*** SOURCE DATA ***

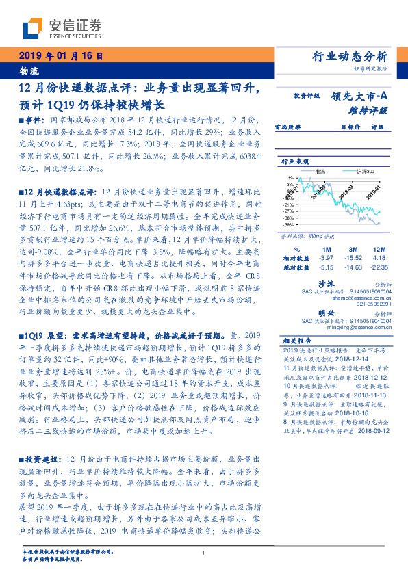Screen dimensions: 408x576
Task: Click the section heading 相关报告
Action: (x=297, y=341)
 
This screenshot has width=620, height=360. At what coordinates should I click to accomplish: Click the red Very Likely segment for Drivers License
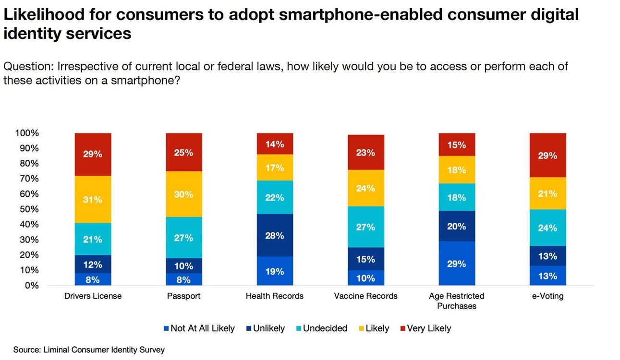93,155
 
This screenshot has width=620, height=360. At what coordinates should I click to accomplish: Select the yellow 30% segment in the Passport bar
184,194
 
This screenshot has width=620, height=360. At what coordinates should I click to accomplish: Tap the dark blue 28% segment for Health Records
275,235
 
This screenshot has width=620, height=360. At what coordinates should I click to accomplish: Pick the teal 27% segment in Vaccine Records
365,227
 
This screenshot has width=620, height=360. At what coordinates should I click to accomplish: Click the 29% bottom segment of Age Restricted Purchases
457,263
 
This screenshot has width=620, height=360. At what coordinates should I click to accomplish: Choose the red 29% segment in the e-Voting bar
547,156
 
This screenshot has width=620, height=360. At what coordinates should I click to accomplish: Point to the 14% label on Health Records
275,144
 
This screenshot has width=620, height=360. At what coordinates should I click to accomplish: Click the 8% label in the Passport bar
184,280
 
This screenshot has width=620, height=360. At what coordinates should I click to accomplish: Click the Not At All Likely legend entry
199,328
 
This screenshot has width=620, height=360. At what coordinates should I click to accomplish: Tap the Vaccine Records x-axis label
365,296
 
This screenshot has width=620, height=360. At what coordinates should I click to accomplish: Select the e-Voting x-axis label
547,296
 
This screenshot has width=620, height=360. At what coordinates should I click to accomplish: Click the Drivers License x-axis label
93,296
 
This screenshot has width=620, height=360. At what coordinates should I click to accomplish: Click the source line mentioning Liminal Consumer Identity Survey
89,349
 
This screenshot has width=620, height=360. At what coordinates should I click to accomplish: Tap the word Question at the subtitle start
24,66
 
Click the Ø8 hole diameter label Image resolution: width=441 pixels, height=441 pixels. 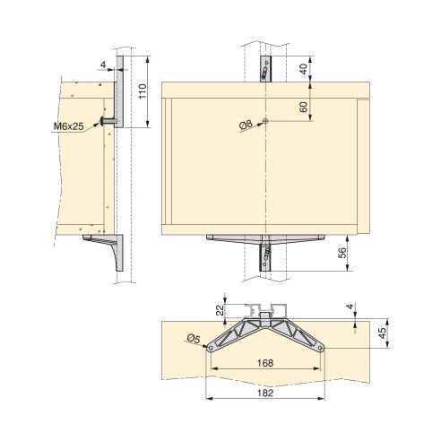(x=247, y=128)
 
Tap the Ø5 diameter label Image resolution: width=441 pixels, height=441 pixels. (x=193, y=338)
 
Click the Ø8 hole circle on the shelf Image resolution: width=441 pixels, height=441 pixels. (x=266, y=123)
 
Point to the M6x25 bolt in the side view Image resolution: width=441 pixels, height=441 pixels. (x=108, y=120)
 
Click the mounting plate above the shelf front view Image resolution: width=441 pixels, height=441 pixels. (x=265, y=68)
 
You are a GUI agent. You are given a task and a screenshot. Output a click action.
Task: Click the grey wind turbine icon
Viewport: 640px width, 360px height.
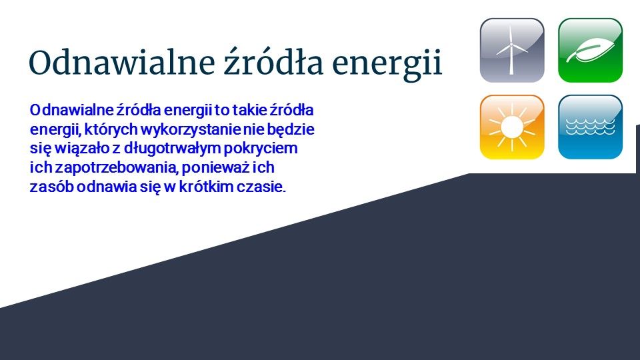click(512, 50)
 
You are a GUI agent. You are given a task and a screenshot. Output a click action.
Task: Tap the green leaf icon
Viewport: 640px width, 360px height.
click(590, 50)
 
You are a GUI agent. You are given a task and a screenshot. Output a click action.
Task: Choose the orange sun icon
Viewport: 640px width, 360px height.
click(512, 127)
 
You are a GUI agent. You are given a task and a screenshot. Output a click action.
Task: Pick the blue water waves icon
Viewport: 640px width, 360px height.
click(590, 127)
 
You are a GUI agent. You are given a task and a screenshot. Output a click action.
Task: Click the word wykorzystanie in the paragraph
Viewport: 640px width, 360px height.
click(191, 130)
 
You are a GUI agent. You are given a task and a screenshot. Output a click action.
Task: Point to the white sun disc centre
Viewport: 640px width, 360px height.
click(512, 127)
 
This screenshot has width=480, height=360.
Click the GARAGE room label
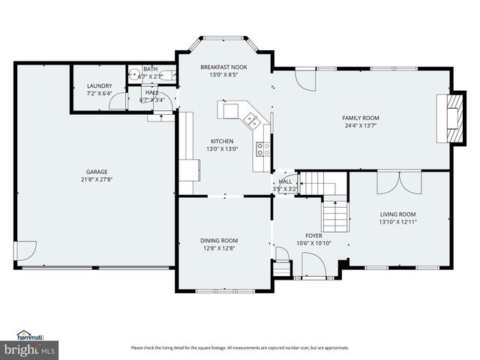tap(95, 172)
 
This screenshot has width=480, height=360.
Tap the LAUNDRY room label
tap(99, 86)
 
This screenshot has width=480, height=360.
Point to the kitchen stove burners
tap(262, 148)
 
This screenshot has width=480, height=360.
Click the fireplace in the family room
tap(452, 118)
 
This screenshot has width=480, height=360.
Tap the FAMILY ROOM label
tap(361, 118)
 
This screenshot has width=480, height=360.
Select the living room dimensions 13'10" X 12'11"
tap(398, 222)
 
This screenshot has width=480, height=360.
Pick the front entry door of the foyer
tap(314, 264)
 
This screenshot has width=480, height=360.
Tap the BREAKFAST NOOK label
tap(224, 68)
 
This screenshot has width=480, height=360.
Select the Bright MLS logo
tap(30, 350)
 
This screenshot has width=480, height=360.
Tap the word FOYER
tap(312, 235)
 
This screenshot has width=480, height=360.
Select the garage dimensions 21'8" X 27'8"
tap(95, 179)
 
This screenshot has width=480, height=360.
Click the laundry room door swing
tap(118, 104)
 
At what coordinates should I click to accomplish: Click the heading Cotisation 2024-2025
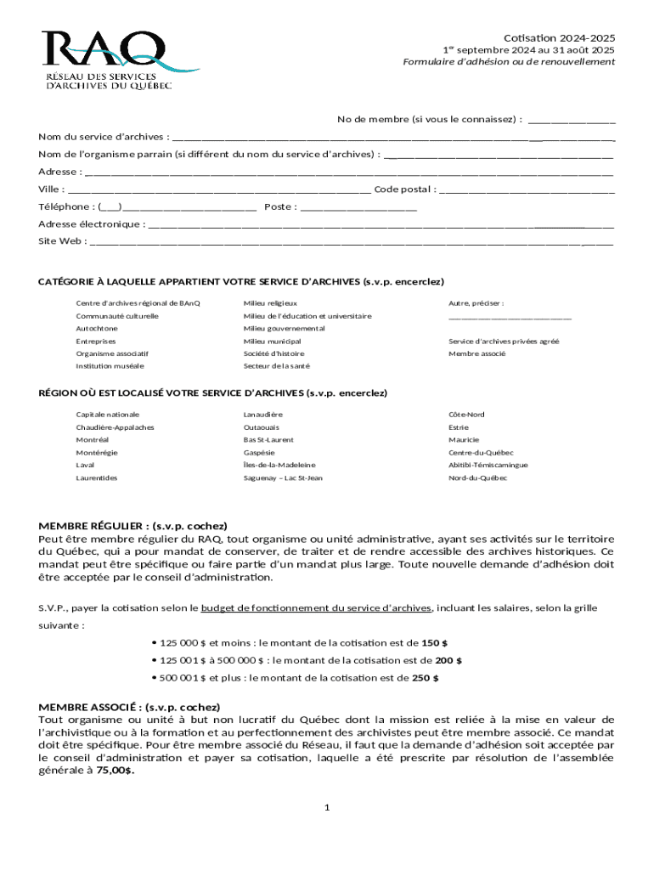point(559,38)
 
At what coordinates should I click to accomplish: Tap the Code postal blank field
point(527,189)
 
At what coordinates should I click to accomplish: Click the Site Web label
point(61,241)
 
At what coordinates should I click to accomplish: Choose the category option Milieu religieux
point(270,303)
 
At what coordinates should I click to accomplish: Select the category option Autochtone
point(97,328)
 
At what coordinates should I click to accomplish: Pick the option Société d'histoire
point(273,353)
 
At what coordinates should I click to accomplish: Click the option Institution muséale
point(110,366)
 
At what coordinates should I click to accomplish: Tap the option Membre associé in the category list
point(477,353)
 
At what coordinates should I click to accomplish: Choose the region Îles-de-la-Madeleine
point(279,466)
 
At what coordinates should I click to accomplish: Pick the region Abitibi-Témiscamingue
point(488,466)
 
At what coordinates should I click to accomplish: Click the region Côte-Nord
point(466,415)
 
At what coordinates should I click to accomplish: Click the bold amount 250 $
point(426,678)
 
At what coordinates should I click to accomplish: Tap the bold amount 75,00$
point(116,771)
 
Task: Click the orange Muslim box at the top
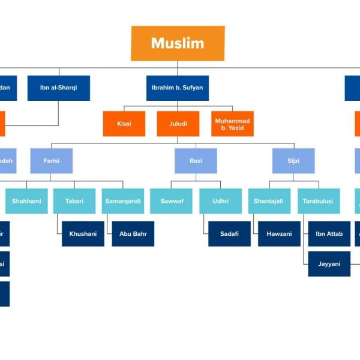[178, 43]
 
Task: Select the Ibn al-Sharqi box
[58, 88]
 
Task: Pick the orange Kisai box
[124, 124]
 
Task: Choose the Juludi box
[178, 124]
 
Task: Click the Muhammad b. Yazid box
[232, 124]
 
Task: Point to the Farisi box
[51, 161]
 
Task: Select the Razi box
[196, 161]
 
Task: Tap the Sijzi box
[293, 161]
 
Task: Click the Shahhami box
[26, 201]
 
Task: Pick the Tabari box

***

_THE EXERCISE:_ Count the lines of the records above that contain the string "entry", treating uppercase and lowercase as different. Give only the number.

_TASK SOLUTION:_ 2